Assignment: Take the data that follows and return it exactly.

Information supplied:
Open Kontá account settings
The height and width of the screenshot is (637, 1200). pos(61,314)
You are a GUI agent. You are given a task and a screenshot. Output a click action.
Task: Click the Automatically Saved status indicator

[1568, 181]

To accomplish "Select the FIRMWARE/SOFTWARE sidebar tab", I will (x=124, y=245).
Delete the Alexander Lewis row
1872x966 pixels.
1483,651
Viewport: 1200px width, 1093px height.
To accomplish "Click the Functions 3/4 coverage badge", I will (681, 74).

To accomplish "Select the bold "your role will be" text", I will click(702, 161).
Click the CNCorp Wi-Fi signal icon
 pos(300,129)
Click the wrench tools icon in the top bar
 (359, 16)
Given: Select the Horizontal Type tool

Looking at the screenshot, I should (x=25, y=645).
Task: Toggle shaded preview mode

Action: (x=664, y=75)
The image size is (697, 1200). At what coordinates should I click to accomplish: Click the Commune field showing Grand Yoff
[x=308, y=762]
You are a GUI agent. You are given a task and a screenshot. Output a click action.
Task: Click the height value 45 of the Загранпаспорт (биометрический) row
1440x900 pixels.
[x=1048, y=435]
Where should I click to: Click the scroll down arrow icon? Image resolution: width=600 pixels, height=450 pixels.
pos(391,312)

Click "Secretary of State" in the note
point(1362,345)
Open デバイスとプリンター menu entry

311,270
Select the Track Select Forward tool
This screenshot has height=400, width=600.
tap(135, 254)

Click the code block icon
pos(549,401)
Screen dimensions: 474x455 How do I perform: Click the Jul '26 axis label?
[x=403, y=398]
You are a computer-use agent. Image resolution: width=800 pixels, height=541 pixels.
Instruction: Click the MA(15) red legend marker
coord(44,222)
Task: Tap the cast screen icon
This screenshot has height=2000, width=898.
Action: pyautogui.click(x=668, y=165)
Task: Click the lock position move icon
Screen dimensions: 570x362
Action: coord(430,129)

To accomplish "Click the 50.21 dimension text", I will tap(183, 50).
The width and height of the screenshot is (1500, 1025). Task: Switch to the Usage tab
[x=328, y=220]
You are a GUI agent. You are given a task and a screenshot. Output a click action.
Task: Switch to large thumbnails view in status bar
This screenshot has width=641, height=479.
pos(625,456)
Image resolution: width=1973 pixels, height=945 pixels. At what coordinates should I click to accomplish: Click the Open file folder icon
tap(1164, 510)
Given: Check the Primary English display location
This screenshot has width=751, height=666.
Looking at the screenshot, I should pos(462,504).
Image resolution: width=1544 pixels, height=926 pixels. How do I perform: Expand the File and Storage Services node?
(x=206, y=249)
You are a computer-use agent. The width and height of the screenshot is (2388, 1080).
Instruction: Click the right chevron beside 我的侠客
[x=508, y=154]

Solution to the problem:
Open Kontá account settings
The height and width of the screenshot is (637, 1200). pos(61,314)
You are a GUI agent. You are given a task and a screenshot. Output a click action.
Task: Click the Automatically Saved status indicator

[1568, 181]

To accomplish "Select the FIRMWARE/SOFTWARE sidebar tab", I will (x=124, y=245).
Delete the Alexander Lewis row
1872x966 pixels.
1483,651
Viewport: 1200px width, 1093px height.
To accomplish "Click the Functions 3/4 coverage badge", I will (681, 74).

To accomplish "Select the bold "your role will be" text", I will click(702, 161).
Click the CNCorp Wi-Fi signal icon
 pos(300,129)
Click the wrench tools icon in the top bar
 (359, 16)
Given: Select the Horizontal Type tool

Looking at the screenshot, I should (x=25, y=645).
Task: Toggle shaded preview mode

Action: (x=664, y=75)
The image size is (697, 1200). At what coordinates should I click to accomplish: Click the Commune field showing Grand Yoff
[x=308, y=762]
You are a GUI agent. You are given a task and a screenshot. Output a click action.
Task: Click the height value 45 of the Загранпаспорт (биометрический) row
1440x900 pixels.
[x=1048, y=435]
Where should I click to: Click the scroll down arrow icon? Image resolution: width=600 pixels, height=450 pixels.
pos(391,312)

Click "Secretary of State" in the note
point(1362,345)
Open デバイスとプリンター menu entry

311,270
Select the Track Select Forward tool
This screenshot has height=400, width=600.
tap(135, 254)

Click the code block icon
pos(549,401)
Screen dimensions: 474x455 How do I perform: Click the Jul '26 axis label?
[x=403, y=398]
You are a computer-use agent. Image resolution: width=800 pixels, height=541 pixels.
Instruction: Click the MA(15) red legend marker
coord(44,222)
Task: Tap the cast screen icon
This screenshot has height=2000, width=898.
Action: pyautogui.click(x=668, y=165)
Task: Click the lock position move icon
Screen dimensions: 570x362
Action: coord(430,129)

To accomplish "Click the 50.21 dimension text", I will tap(183, 50).
The width and height of the screenshot is (1500, 1025). Task: Switch to the Usage tab
[x=328, y=220]
You are a GUI agent. You are given a task and a screenshot. Output a click action.
Task: Switch to large thumbnails view in status bar
This screenshot has width=641, height=479.
pos(625,456)
Image resolution: width=1973 pixels, height=945 pixels. At what coordinates should I click to accomplish: Click the Open file folder icon
tap(1164, 510)
Given: Check the Primary English display location
This screenshot has width=751, height=666.
Looking at the screenshot, I should pos(462,504).
Image resolution: width=1544 pixels, height=926 pixels. How do I perform: Expand the File and Storage Services node?
(x=206, y=249)
You are a computer-use agent. The width and height of the screenshot is (2388, 1080).
Instruction: Click the right chevron beside 我的侠客
[x=508, y=154]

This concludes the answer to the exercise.